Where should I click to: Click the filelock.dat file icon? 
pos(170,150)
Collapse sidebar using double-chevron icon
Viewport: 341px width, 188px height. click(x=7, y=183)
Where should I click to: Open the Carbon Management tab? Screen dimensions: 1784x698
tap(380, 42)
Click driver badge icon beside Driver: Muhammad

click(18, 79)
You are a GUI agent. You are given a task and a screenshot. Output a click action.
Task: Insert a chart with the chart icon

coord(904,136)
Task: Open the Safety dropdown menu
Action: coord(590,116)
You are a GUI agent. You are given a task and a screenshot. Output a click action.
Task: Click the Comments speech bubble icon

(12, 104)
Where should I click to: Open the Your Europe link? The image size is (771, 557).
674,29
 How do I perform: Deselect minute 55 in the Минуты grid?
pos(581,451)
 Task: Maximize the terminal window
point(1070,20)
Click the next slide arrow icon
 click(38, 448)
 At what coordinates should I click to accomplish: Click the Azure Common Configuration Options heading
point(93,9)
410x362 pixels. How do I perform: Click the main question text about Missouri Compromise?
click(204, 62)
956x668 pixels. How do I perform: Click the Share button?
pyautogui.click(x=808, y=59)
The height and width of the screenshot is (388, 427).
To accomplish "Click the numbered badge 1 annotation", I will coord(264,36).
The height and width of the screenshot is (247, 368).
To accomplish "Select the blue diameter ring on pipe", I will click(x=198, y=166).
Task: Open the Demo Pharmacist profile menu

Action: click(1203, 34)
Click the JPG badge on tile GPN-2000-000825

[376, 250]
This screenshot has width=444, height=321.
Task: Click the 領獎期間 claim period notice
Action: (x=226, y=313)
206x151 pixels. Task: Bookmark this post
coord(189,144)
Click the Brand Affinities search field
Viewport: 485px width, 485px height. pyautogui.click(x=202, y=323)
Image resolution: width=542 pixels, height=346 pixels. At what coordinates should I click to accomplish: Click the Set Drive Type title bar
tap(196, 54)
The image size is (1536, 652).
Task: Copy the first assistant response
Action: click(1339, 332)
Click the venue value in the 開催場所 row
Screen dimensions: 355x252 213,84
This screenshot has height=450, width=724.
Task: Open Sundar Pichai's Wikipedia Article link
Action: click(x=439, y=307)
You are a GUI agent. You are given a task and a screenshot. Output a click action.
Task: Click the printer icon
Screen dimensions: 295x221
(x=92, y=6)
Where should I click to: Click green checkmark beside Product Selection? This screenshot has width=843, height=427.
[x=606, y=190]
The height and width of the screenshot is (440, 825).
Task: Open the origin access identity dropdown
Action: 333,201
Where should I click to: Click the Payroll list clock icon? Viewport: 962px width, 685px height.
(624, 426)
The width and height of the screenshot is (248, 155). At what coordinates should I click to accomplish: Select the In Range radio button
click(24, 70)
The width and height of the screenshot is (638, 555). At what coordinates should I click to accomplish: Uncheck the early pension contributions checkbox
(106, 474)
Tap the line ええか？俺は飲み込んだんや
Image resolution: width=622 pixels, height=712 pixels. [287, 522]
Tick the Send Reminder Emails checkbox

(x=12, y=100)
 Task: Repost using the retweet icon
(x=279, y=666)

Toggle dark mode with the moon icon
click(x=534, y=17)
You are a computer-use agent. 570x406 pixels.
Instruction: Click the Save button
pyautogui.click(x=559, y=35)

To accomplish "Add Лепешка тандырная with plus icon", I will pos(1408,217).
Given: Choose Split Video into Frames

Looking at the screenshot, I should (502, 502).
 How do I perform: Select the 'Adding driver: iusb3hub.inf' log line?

* **Task directions**: Scan the records for the string "will" and show every line that contains it.

* **Your response**:
To accomplish "Click the numbered badge 1 annotation", I will coord(264,36).
To accomplish "Select the blue diameter ring on pipe", I will click(x=198, y=166).
To accomplish "Add Лепешка тандырная with plus icon", I will pos(1408,217).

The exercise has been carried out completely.